(Item coordinate data)
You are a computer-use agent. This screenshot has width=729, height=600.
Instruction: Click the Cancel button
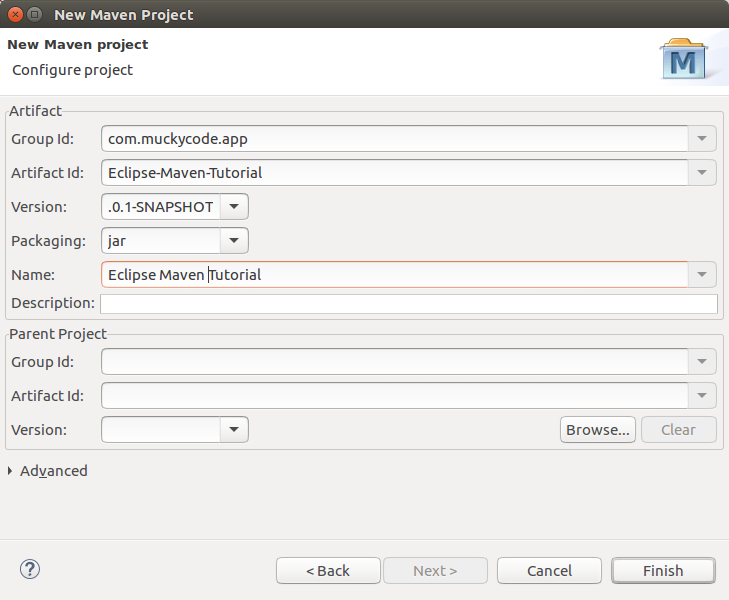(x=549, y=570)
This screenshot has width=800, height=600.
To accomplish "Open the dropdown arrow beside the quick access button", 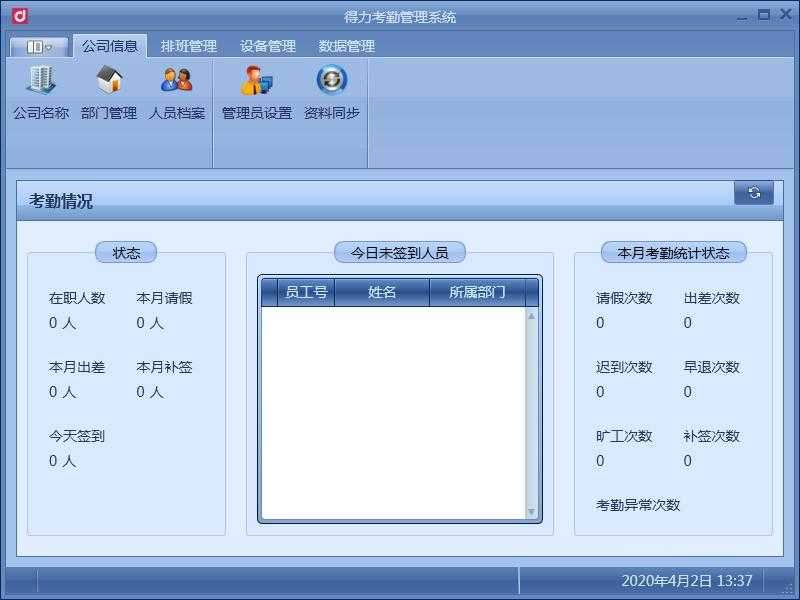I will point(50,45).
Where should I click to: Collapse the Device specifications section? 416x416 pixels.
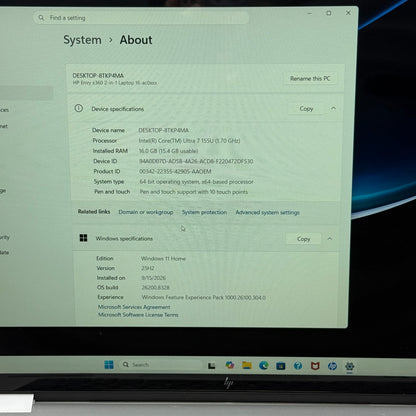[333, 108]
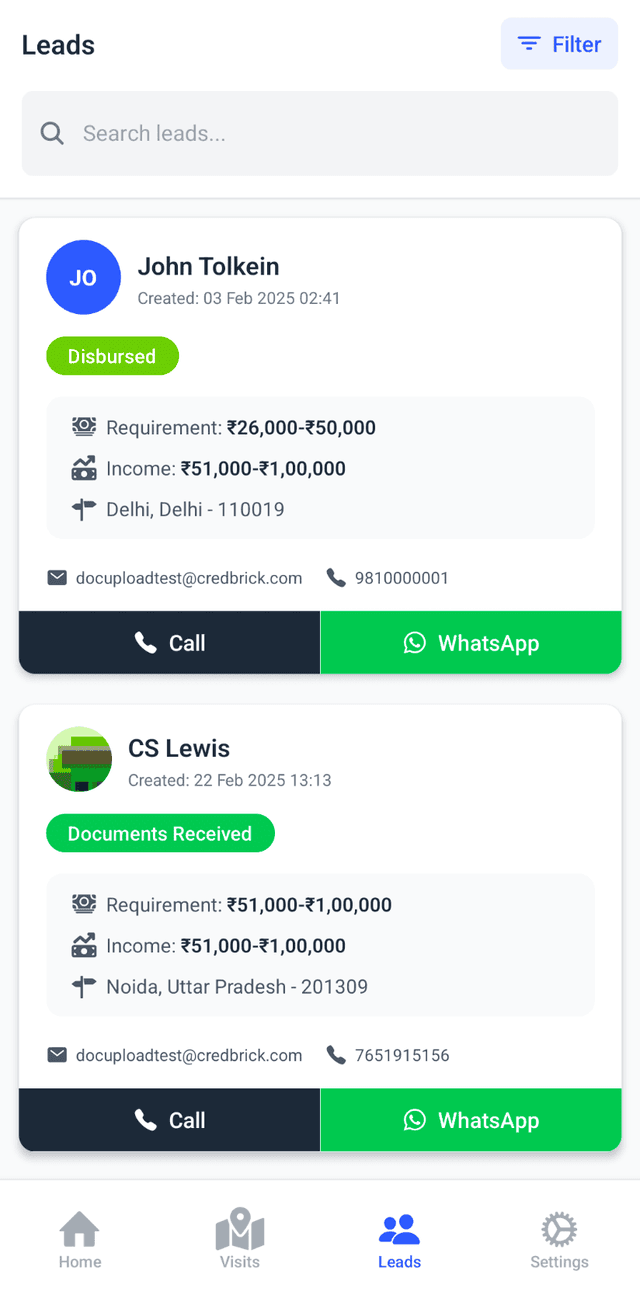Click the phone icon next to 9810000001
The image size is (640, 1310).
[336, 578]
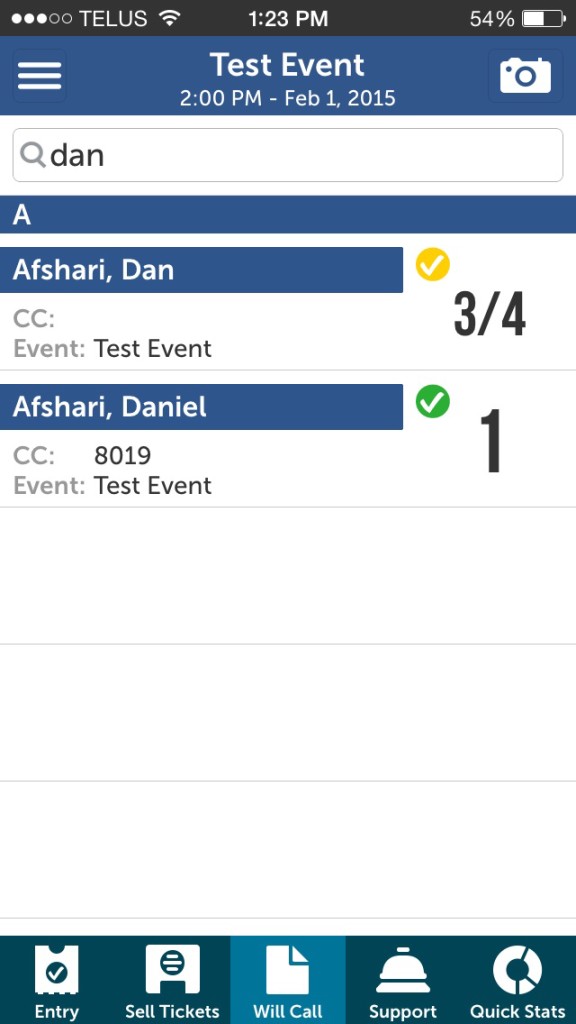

■ Request ■
Which lines above contain the word "height"? Copy each of them.

■ Exercise response ■
You are a computer-use agent. This screenshot has width=729, height=600.
This screenshot has width=800, height=600.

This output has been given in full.